The most disappointing performer since it was brought into the portfolio at the beginning of 2016 was Kames Ethical Cautious Managed fund.
We have therefore decided to replace this fund with Royal London Sustainable Diversified. We believe the ability of this fund to invest in overseas equities will help its performance.
Echo: Medium Term Growth
16 per cent return over one year, 52.1 per cent over five years
Echo is our backmarker over five years but its progress rebounded in 2016, putting it in joint third position overall for the one-year timeframe.
Its initial growth was impeded by disappointing performance from several of its first holdings such as M&G Global Basics fund.
In an effort to give the portfolio some oomph, we switched into BlackRock World Mining trust in January 2014 when we thought demand for commodities was about to revive. However, we were more than two years too early and the price of this trust collapsed.
In order to achieve steadier returns we sold out of BlackRock World Mining in January 2016, so unfortunately the portfolio lost out on the sharp recovery of mining stocks last year.
However, one of the holdings we bought instead, Old Mutual Global Equity, had a good year, returning over 30 per cent last year.
Foxtrot: Longer Term Growth
22 per cent return over one year, 79.5 per cent over five years
Foxtrot was the top-performing model portfolio in 2016 and fourth-best over five years.
One of its holdings, Pantheon International, held since inception, was the top-performing growth stock in the portfolios over five years, with a return of 177 per cent, and second-best during 2016.
It invests in private equity funds globally and is the longest established private equity fund of funds quoted on the London Stock Exchange.
One of the detractors from its longer-term performance is BlackRock World Mining, purchased in January 2014.
Although the trust's share price rose over 100 per cent last year, it is still standing at a small loss compared to its purchase price.
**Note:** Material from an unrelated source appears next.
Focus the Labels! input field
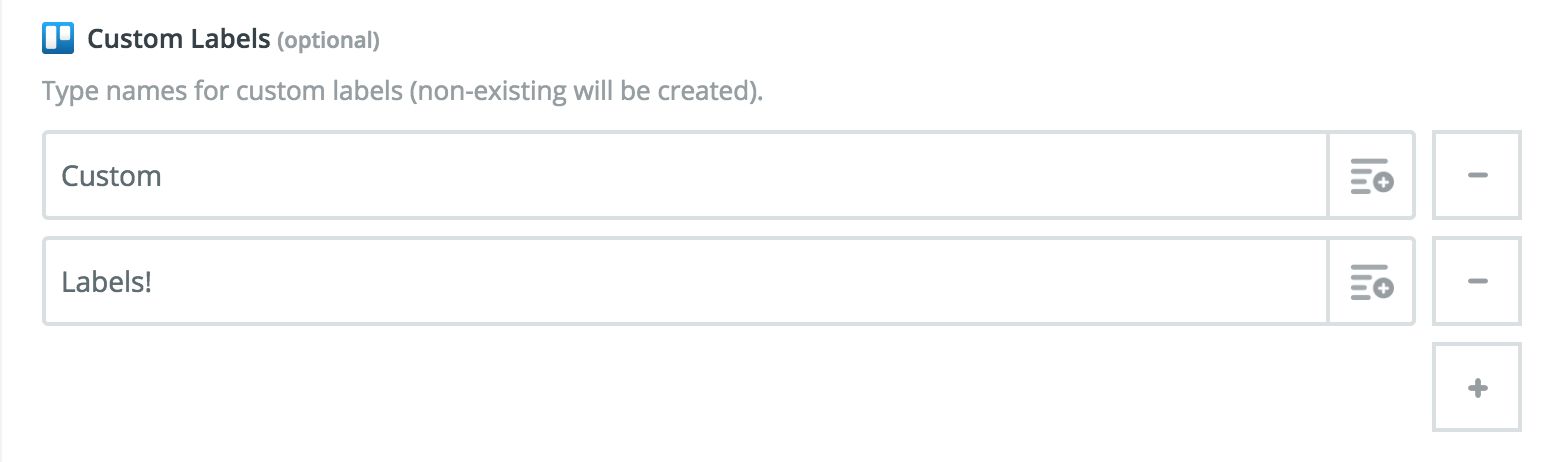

However, we are expecting it to recover further.
Although the performance of two other holdings in the portfolio - Herald, an original holding, and Caledonia - have been respectable, we have decided to switch to two other trusts that are more diversified and which we believe have better growth prospects: RIT Capital and Scottish Mortgage.
Out: Kames Ethical Cautious Managed (Alpha, Bravo, Charlie, Delta)
This fund was first brought into the portfolios in July 2015, but we have been disappointed by its pedestrian performance since then.
This has not been helped by its exposure to bonds, but we feel its UK-focused equity exposure is also a limiting factor.
In: Royal London Sustainable Diversified (Alpha and Delta)
For the shorter-term growth portfolios, we have stuck with a similarly cautious mixed asset fund but we believe the ability of this fund to invest in overseas equities will help its performance.
In: Capital Gearing (Bravo and Charlie)
The trust we have chosen for the medium and longer-term growth portfolios is even more heavily weighted to bonds, mainly inflation linked, at the moment, but it is completely flexible in its asset allocation and has an absolute return objective.
Out: Caledonia (Echo and Foxtrot)
Caledonia has a relatively conservative approach and remains on a large discount of over 20 per cent.
While it has performed respectably, we feel a more highly rated and flexible trust may produce better gains in the long term for these higher-risk portfolios.
In: RIT Capital (Echo and Foxtrot)
RIT Capital is a popular trust with a good performance record and a focus on capital preservation as well as capital growth. We believe it will be a good core holding for the higher-risk portfolios.
Out: Herald (Foxtrot)
Herald's focus on smaller quoted technology/media companies in the UK seems to have held its performance back compared to other technology trusts.
Although it is increasing its exposure to the US, we feel a more broadly based trust may produce more reliable results.
In: Scottish Mortgage (Foxtrot)
Scottish Mortgage has had an excellent run of performance but we believe that its increasing investment in unquoted companies, its exposure to emerging markets and emphasis on disruptive technologies will stand it in good stead.